Brent Yorgey wrote:
P2. There should be no information loss, that is, keep the delimiters, keep the separators, keep the parts of the original list xs that satisfy a predicate p, do not lose information about the beginning and the end of the list relative to the first and last elements of the list respectively. The user of the function decides what to discard.
P3. A split list should be unsplittable so as to recover the original list xs. (I made up the word unsplittable.) (P2 implies P3, but let us state this anyway.)
I'm not sure I agree with this.
Thanks for stating this. Dropping P3 would change my thinking about this topic, that is, if we drop P3, then I would prefer that no splitter functions are added to Data.List and that it is left as is.
The problem is that much (most?) of the time, people looking for a split function want to discard delimiters; for example, if you have a string like "foo;bar;baz" and you want to split it into ["foo","bar","baz"].
I agree with this comment when thinking about strings and what I would do most of the time and from a pragmatic point of view.
In this case it's really annoying to have to throw away the delimiters yourself, especially if you just get back a list like ["foo",";","bar",";","baz"] and have to decide which things are delimiters and which aren't,
I certainly understand this point, however,
with no help from the type system.
-- P5. The splitter functions should fit within the spirit of the -- Data.List module and even the original Haskell 98 List module -- in terms of type signature and complexity of implementation.
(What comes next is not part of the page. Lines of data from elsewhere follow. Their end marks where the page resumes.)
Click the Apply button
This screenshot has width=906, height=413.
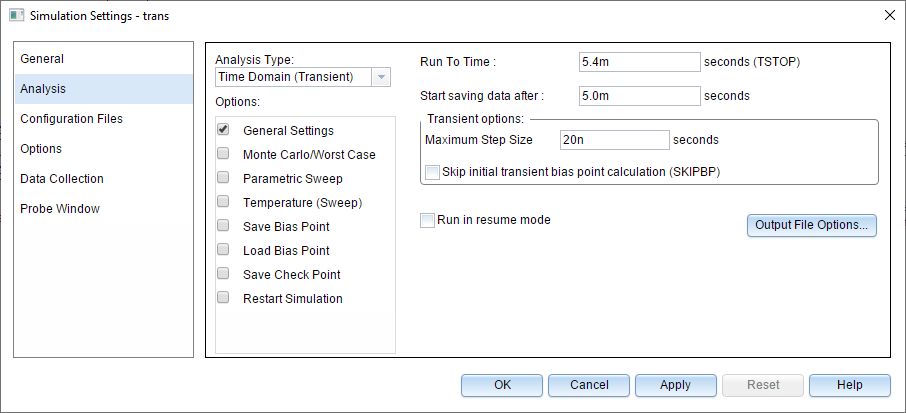click(675, 385)
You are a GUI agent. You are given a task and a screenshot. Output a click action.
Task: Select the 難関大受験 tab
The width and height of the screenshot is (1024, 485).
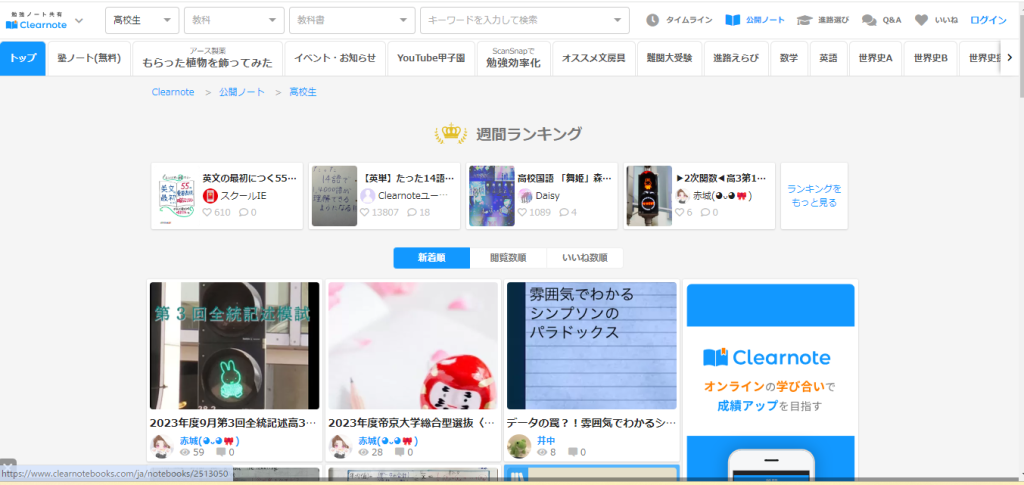pyautogui.click(x=668, y=59)
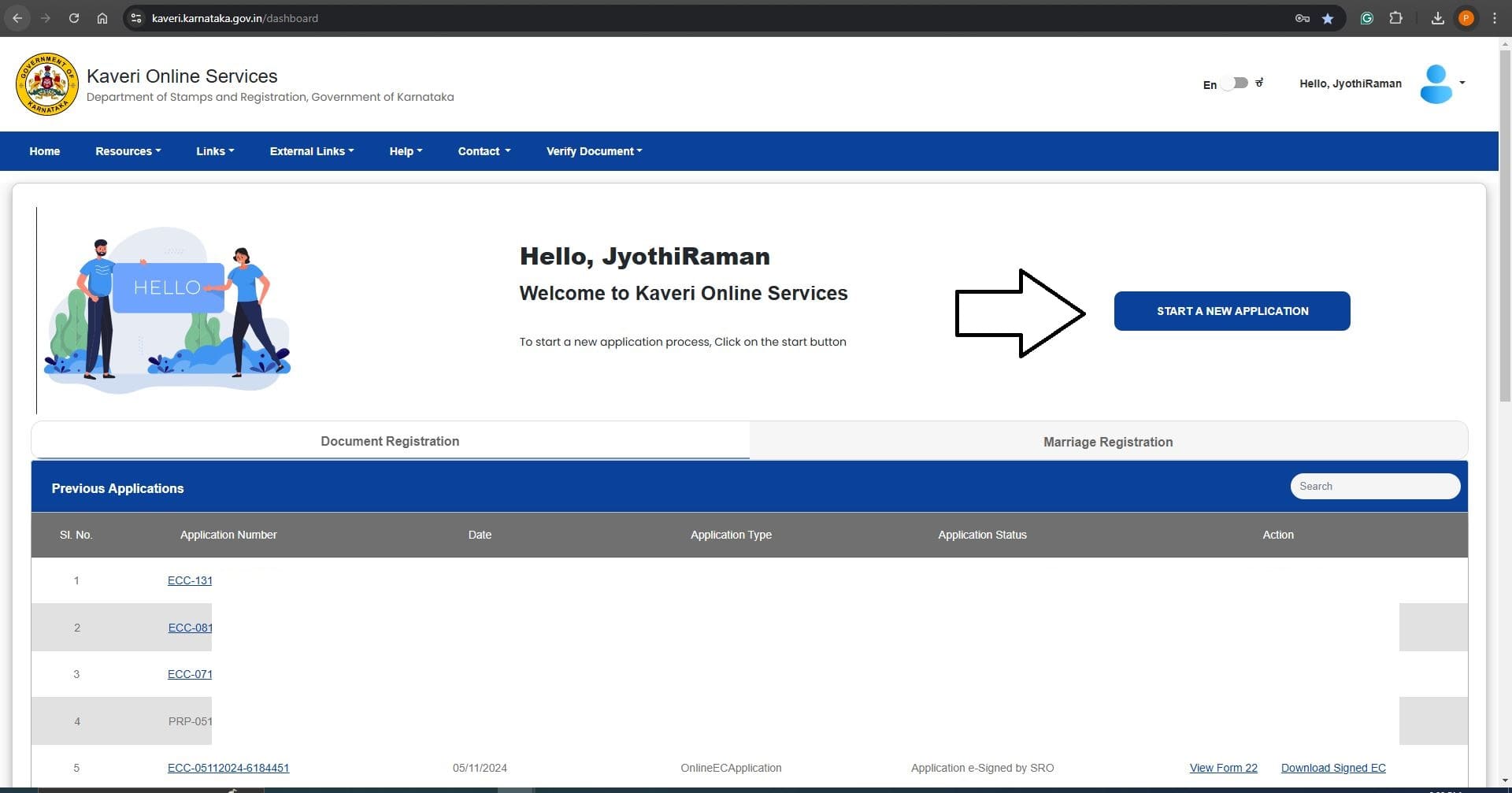Open Download Signed EC link
The image size is (1512, 793).
pyautogui.click(x=1332, y=768)
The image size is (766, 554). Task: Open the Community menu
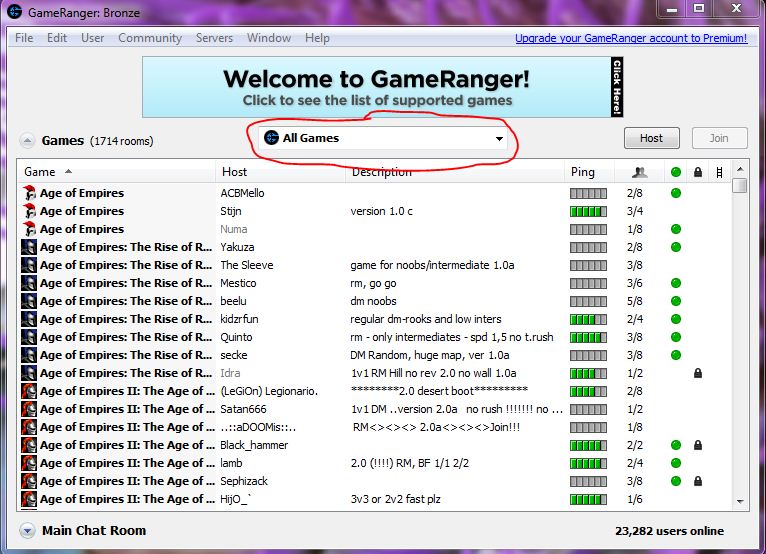coord(150,38)
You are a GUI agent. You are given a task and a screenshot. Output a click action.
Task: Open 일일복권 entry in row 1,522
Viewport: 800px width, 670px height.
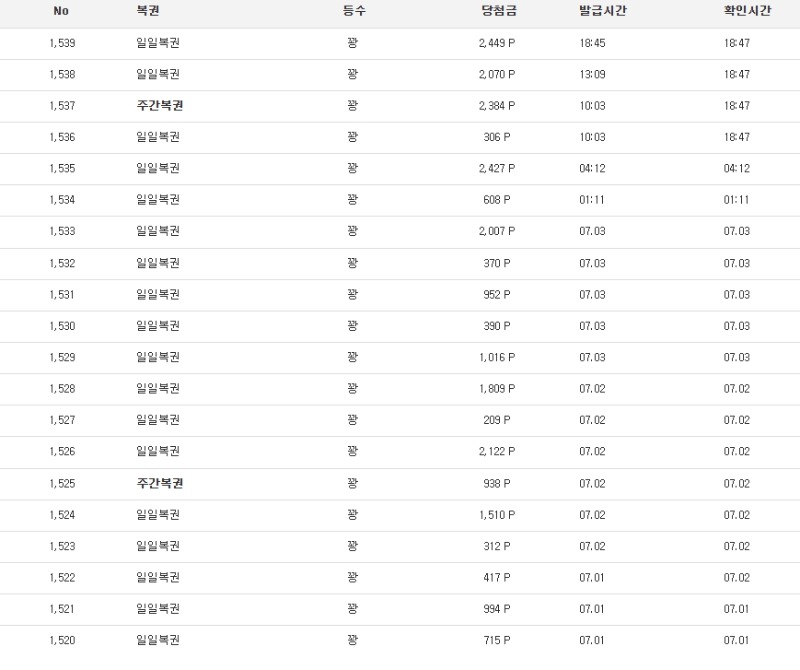pyautogui.click(x=158, y=578)
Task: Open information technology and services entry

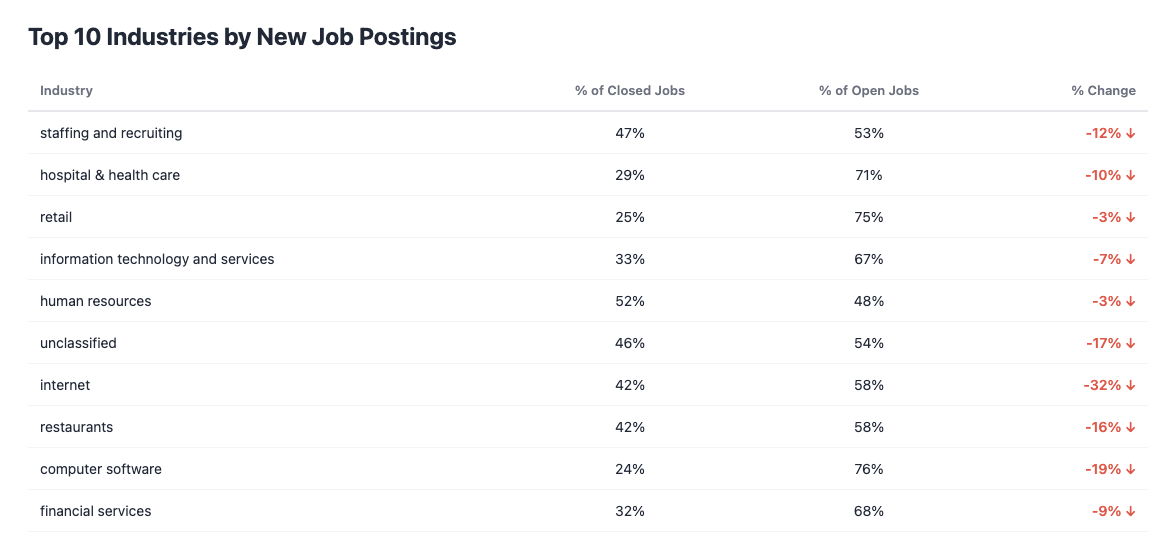Action: pos(157,260)
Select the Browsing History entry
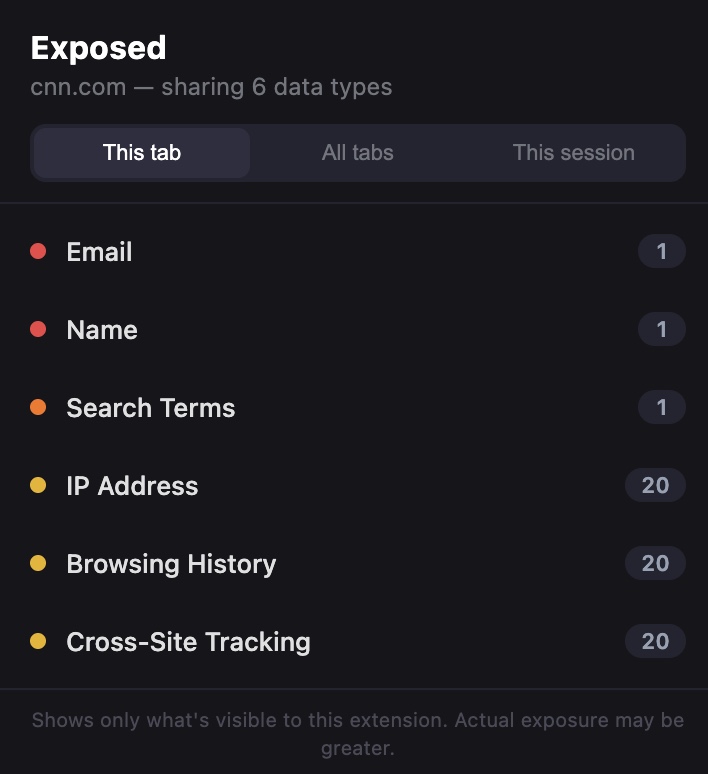Image resolution: width=708 pixels, height=774 pixels. (171, 564)
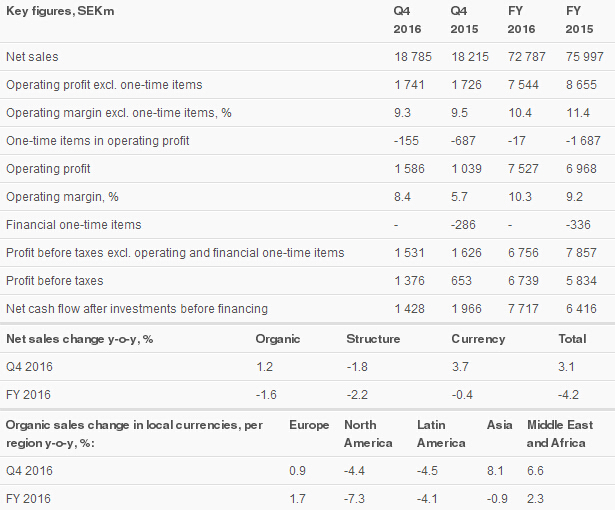Viewport: 615px width, 510px height.
Task: Select 'Operating profit excl. one-time items' label
Action: [104, 85]
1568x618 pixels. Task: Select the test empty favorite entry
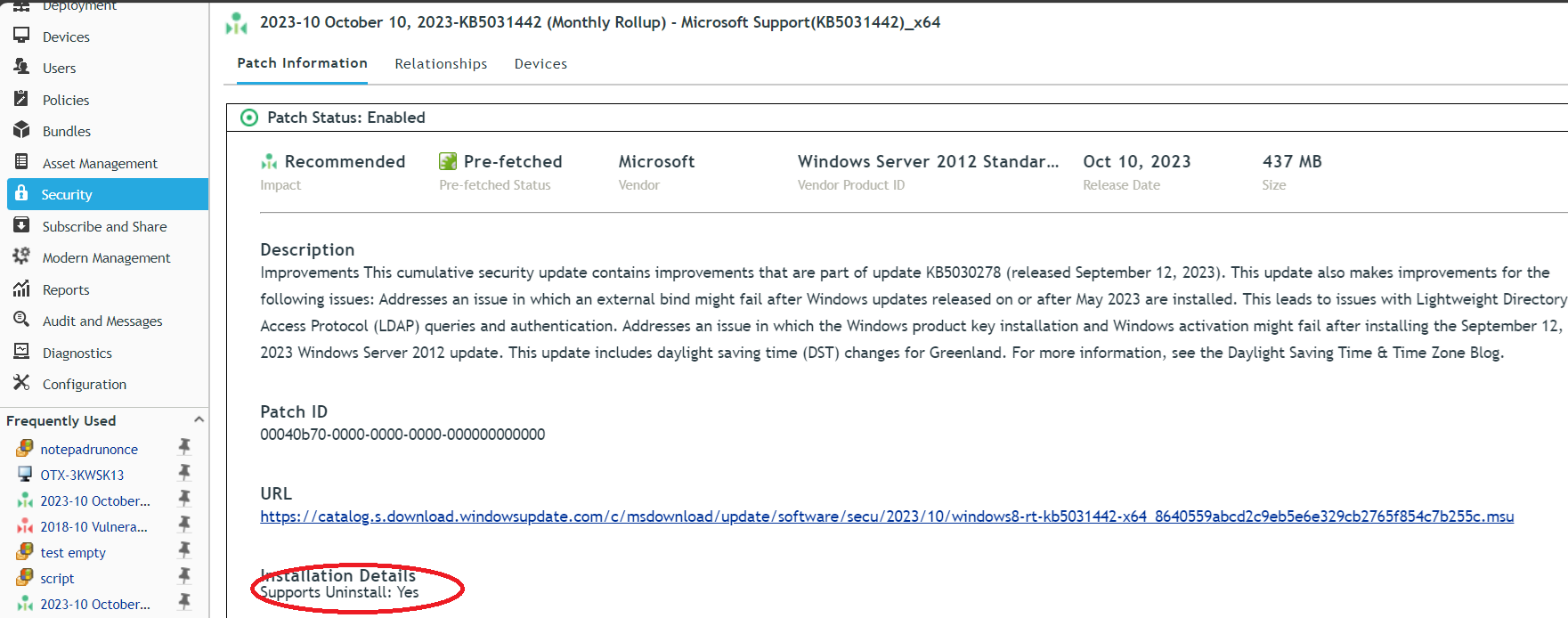(x=74, y=552)
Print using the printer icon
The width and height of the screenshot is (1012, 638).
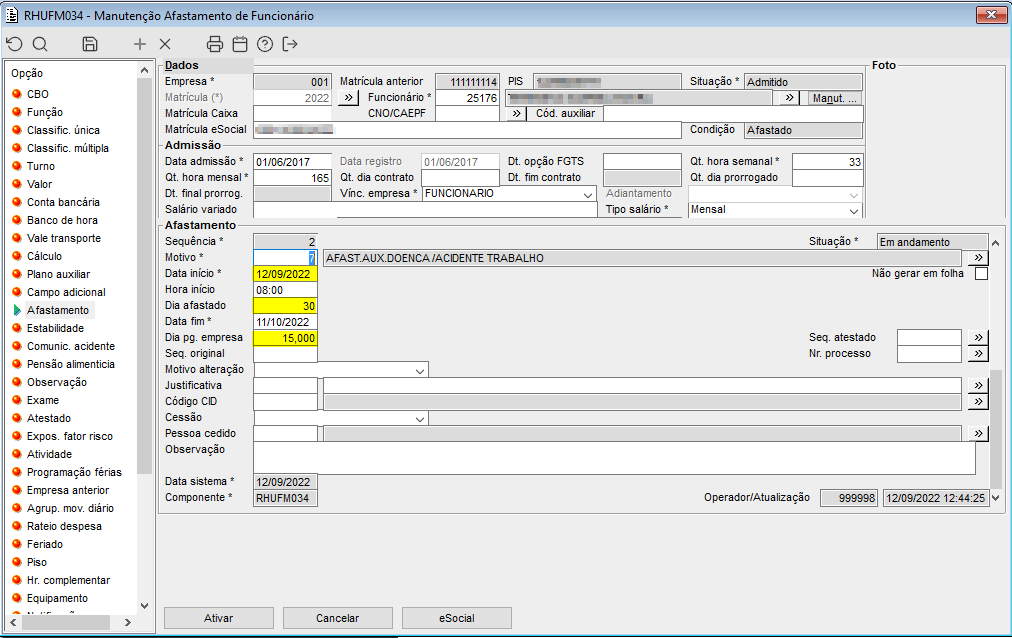pyautogui.click(x=214, y=44)
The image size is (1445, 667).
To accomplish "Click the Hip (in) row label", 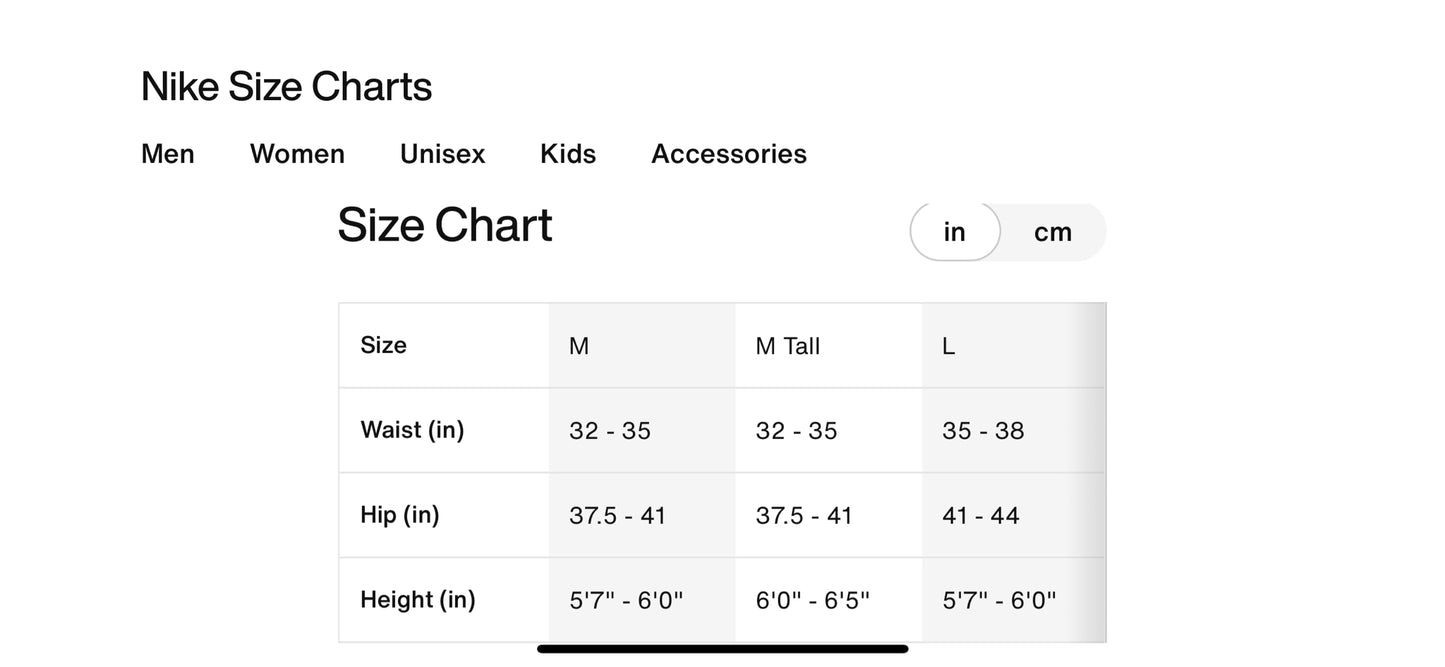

In my mind, the idea of adding a few splitter functions to Data.List does not preclude Data.List.Split. From my perspective of P5 above, within the spirit of Data.List, you can work with things like a, [a], (a,b), Maybe a, Eq a, ... . If you wish to do more, a separate module would be in order as you have done.
But, as you noted, throwing away information like this is bad from an elegance/formal properties point of view. This is exactly why I designed the Data.List.Split library as I did: the core internal splitting function is information-preserving, and by using various combinators the user can choose to throw away whatever information they are not interested in.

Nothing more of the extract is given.